• [Text for analysis]:
────
Foiled a Minor Crime
Eating healthy on the road is the bane of my existence. Unfortunately, one of my first lines of dialogue in this play is about what a rockin’ bod I have, so I live at the gym and eat sadness, more commonly known as health food. Each Cleveland morning for me began with a walk to CVS to buy a pile of depression, more commonly known as a yogurt and a protein bar. One morning as I made the incredibly hard decision between “chocolate chip shattered dreams” and “peanut butter hang myself”, I noticed a gentleman stuffing Nibs into his coat. We made uncomfortable eye contact. I scuttled away, “peanut butter hang myself” in hand. I did what any self-respecting, fully grown adult would have done, and I tattled. A few moments later, as I stared at Megan Fox on the cover of a men’s magazine and allowed myself the brief day-dream of having full lips (Like, seriously. Imagine?) I heard a man yelling about his Miranda rights. It was, of course, the Nibs-thief, who was now being confronted by a security guard as he attempted to abscond with his licorice pieces. Illogically at this point, the Nibs-thief took a swing at the guard. The ensuing scuffle resulted in the thief’s jacket being tackled off and Nibs and, surprisingly, two bottles of Pantene tumbling to the floor. Then the Nibs-thief booked it out of the CVS and into the frigid Cleveland streets with nothing but his t-shirt and split-ends. As the police cruiser rolled up, and cops scrambled out and started the chase, I did what any self-respecting, fully grown adult would have done: I stole the “peanut butter hang myself”.*
Dinner with a Hot Blonde
“He was into you,” Suzanne persisted as I linked my arm into hers to steady her. The streets of Cleveland were messy with ice and the air was biting with cold, but we were stubbornly going ahead with girl’s night. “It’s just that we’re both Canadians. That’s what Canadians are like when they’re abroad,” I replied. Suzanne was sure that during our TV interview early that day I had used feminine wiles to successfully charm our host. I, on the other hand, was arguing that I do not have feminine wiles and if I did, the application of them would surely be uncomfortable for all involved. I’d taken my high-heeled boots off during the interview, so that when I stood on camera next to Suzanne in her heels, we’d appear to be the same height. Suzanne was sure our host had been impressed by my character and was now taken with me. To me, it seemed Suzanne had decided I was a friend. Suzanne is a gorgeous blonde full of sass and infectiously fun. She’s always laughing and smiling; the dull seems like an adventure with her. For our girl’s night we decided to walk until something struck our fancy – which was a quiet Italian restaurant a few blocks away from our hotel. We ate, drank wine, and gave each other the Cole’s Notes version of our dating histories. We bonded over similar exes and the embarrassing stories wine made easy to tell. Occasionally, Suzanne would steer the conversation back to whether or not I had been flirted with earlier. We debated, picked over facts, and giggled long after our wine glasses were emptied and we’d strolled out to another bar. We proudly accepted the scotches bought for us by the gentlemen at the end of the bar before descending into “real talks”. I may not have charm or feminine wiles, but Suzanne sure does. By the time we linked arms to struggle back over the ice to our hotel, I felt like I’d known her forever. It felt just a titch less lonely in beautiful/lonely Cleveland, and as we arrived at the hotel and said our goodnights, my cellphone dinged and made Suzanne the debate’s winner. “You’re right. He just messaged me.” Suzanne was gracious with her I-told-you-sos.
────
• [Data shown]:
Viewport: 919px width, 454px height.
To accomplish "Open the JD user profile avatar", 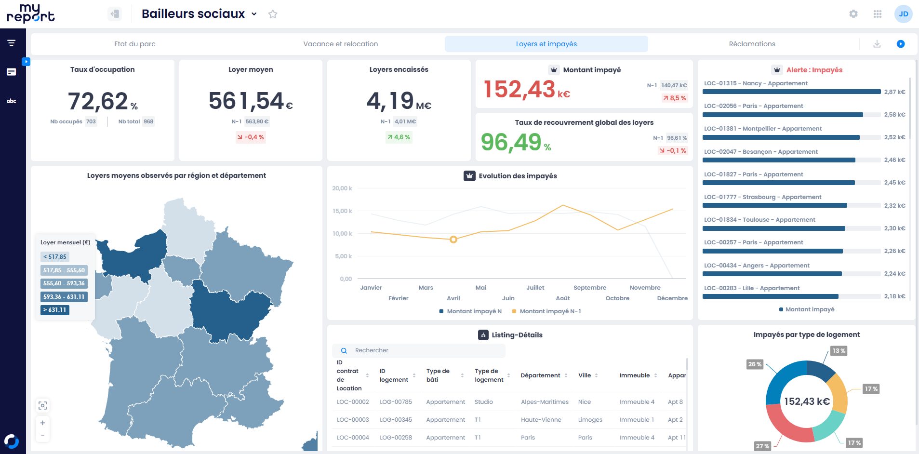I will 903,14.
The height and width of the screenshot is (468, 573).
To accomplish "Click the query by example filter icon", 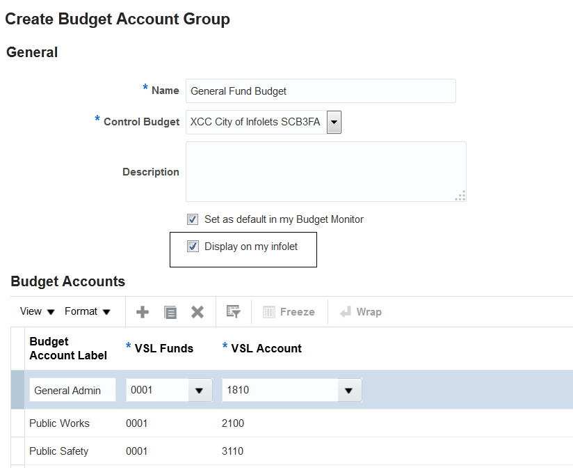I will [x=234, y=312].
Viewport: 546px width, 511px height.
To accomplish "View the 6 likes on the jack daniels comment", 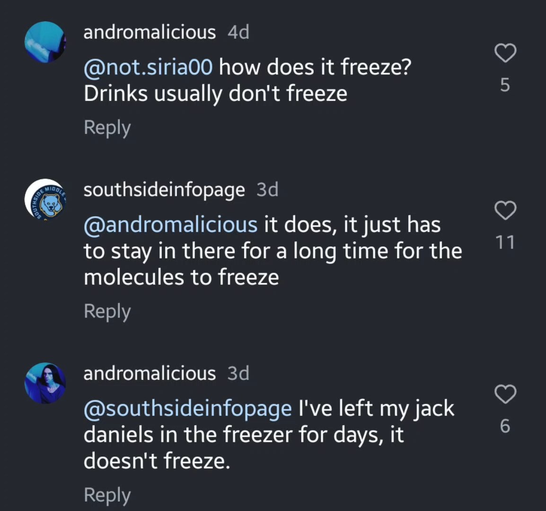I will point(505,426).
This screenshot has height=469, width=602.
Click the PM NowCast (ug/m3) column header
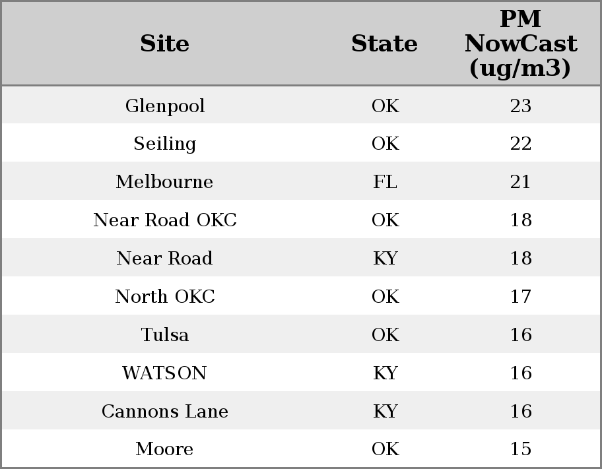click(x=520, y=44)
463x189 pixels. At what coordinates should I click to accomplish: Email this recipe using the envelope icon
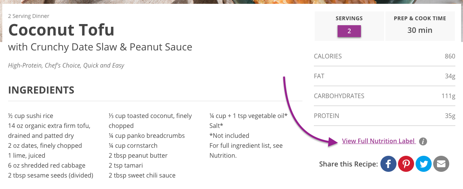pyautogui.click(x=441, y=164)
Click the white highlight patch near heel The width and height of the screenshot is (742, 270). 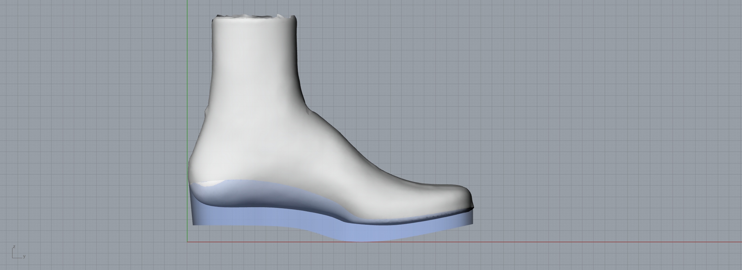[x=211, y=184]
────
• [Problem details]: Continue the Cleveland tour account from its final line, "Suzanne was gracious with her I-told-you-sos."

• [Task response]:
Good Times, Cleveland.
*I actually didn’t steal it. I paid, because I wouldn’t survive one night in the slammer. But my co-star insisted that stealing a “peanut butter hang myself” was a much better ending and I’m trying not to stifle his creativity. Plus he is right – it is a better ending than “I then remembered I have wicked-bad split ends and bought some Pantene.” Thank you, Pat.